# Is Least Median Squares (LMS) regression commonly used in Finance?

Least Median Squares is often argued to give more stable results than does OLS. Whereas in OLS one minimises the mean of squared residuals, in LMS, one instead minimises the median of squared residuals. Intuitively, should give estimators that are largely (completely?) invariant to outliers. As such, i would have thought this approach would find a natural home in finance applications, however, I haven't come across it being used (a search on this site, for example gives zero citations).

Does any one recommend or discourage a LMS approach - say, for a simple case of estimating a beta coefficient between two securities?

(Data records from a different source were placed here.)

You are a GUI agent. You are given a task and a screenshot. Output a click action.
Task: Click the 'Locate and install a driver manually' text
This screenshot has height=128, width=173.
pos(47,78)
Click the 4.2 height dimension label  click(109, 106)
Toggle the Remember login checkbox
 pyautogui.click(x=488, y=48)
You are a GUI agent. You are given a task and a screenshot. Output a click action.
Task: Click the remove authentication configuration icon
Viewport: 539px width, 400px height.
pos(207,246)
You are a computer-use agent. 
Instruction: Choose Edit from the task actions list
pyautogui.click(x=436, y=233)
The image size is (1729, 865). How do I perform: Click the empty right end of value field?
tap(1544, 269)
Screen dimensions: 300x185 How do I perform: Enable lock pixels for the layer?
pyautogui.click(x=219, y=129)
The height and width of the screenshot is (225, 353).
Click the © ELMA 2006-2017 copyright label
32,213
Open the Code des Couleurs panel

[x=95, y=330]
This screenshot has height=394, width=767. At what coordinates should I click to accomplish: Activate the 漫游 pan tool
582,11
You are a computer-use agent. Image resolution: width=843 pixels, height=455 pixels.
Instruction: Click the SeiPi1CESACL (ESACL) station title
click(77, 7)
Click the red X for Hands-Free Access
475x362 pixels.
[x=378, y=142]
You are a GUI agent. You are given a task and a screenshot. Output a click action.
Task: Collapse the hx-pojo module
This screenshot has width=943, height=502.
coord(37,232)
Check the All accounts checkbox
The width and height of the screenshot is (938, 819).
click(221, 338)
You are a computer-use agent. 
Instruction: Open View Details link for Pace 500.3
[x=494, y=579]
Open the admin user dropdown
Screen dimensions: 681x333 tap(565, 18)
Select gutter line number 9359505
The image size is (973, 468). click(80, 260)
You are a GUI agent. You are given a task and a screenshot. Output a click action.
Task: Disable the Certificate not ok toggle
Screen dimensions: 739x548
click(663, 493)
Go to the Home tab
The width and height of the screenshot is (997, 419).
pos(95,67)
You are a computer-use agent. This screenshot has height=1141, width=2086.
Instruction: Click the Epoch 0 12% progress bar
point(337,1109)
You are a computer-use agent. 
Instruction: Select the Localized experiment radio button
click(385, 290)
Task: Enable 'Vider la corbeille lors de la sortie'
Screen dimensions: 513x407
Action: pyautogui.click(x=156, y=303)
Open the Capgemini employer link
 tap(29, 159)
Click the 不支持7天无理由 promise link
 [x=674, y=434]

• I know one reason that mean squared error rather than median squares. Has lately to do with the fact that the estimates of coefficients of regression can be easily found via linear algebra (since mean squared error is essentially has relation to norm linear algebra so can use idea of projections) this method is very versatile as it takes away the tedious manner of estimating parameters through a calculus minimization method – Kamster Jan 22 '15 at 8:40
• @Kasmter is spot on. Most of it is just speed. With least squares, many common problems we face (e.g., curve fitting w/ cubic splines) becomes linear regression, with is really fast and easy to solve. But with least median, we need to use numerical optimizers, which is slower and could have global convergence issues. – Helin Jan 23 '15 at 2:39
• I'd understand that deficient computational power might have been a constraint to such an approach historically, but with modern day tools, surely the priority becomes one of which method gives more accurate results. – Yugmorf Jan 24 '15 at 13:55
• Even if it is sped up, making sure that the optimizers find the best solution is non-trivial as a general question. In some cases (e.g. say if the optimization problem is convex plus a few other conditions), it could be feasible, but with full generality, optimization can be a delicate situation. – FinanceGuyThatCantCode Apr 11 '17 at 13:15

First, the only algorithm I could find is $O(n^3)$, which is horrible if you're using a moderately-sized high-frequency dataset. Least squares is $O(nk^2)$ (n is the number of rows, and k is the number of predictors; typically $k<<n$).